## Task details:
The expected output is the complete data, reproduced exactly.

## Stored records:
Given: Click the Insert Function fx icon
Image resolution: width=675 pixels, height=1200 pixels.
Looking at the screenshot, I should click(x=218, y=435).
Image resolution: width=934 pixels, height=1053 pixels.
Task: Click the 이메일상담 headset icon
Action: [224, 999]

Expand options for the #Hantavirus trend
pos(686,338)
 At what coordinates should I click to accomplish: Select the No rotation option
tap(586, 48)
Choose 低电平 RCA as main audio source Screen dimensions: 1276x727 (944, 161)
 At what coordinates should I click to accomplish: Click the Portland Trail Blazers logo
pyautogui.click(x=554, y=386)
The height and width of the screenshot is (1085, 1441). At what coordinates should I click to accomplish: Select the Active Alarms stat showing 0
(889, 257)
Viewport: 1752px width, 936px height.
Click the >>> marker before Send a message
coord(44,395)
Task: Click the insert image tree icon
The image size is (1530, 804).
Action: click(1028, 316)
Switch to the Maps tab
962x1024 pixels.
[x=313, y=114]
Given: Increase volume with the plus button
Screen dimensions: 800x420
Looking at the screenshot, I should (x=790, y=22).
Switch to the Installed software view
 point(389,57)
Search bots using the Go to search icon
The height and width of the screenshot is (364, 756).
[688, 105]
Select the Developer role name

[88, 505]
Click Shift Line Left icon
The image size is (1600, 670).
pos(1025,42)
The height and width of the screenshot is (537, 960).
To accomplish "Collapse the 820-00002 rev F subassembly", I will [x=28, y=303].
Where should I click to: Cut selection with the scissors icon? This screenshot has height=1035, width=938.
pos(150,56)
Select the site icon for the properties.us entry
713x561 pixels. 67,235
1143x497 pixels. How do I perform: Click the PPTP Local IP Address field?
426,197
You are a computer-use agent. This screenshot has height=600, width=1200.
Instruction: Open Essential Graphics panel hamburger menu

## Finished exercise:
Given: Click the Insert Function fx icon
Image resolution: width=675 pixels, height=1200 pixels.
Looking at the screenshot, I should click(x=218, y=435).
Image resolution: width=934 pixels, height=1053 pixels.
Task: Click the 이메일상담 headset icon
Action: [224, 999]

Expand options for the #Hantavirus trend
pos(686,338)
 At what coordinates should I click to accomplish: Select the No rotation option
tap(586, 48)
Choose 低电平 RCA as main audio source Screen dimensions: 1276x727 (944, 161)
 At what coordinates should I click to accomplish: Click the Portland Trail Blazers logo
pyautogui.click(x=554, y=386)
The height and width of the screenshot is (1085, 1441). At what coordinates should I click to accomplish: Select the Active Alarms stat showing 0
(889, 257)
Viewport: 1752px width, 936px height.
Click the >>> marker before Send a message
coord(44,395)
Task: Click the insert image tree icon
The image size is (1530, 804).
Action: click(1028, 316)
Switch to the Maps tab
962x1024 pixels.
[x=313, y=114]
Given: Increase volume with the plus button
Screen dimensions: 800x420
Looking at the screenshot, I should (x=790, y=22).
Switch to the Installed software view
 point(389,57)
Search bots using the Go to search icon
The height and width of the screenshot is (364, 756).
[688, 105]
Select the Developer role name

[88, 505]
Click Shift Line Left icon
The image size is (1600, 670).
pos(1025,42)
The height and width of the screenshot is (537, 960).
To accomplish "Collapse the 820-00002 rev F subassembly", I will [x=28, y=303].
Where should I click to: Cut selection with the scissors icon? This screenshot has height=1035, width=938.
pos(150,56)
Select the site icon for the properties.us entry
713x561 pixels. 67,235
1143x497 pixels. How do I perform: Click the PPTP Local IP Address field?
426,197
You are a computer-use agent. This screenshot has height=600, width=1200.
Instruction: Open Essential Graphics panel hamburger menu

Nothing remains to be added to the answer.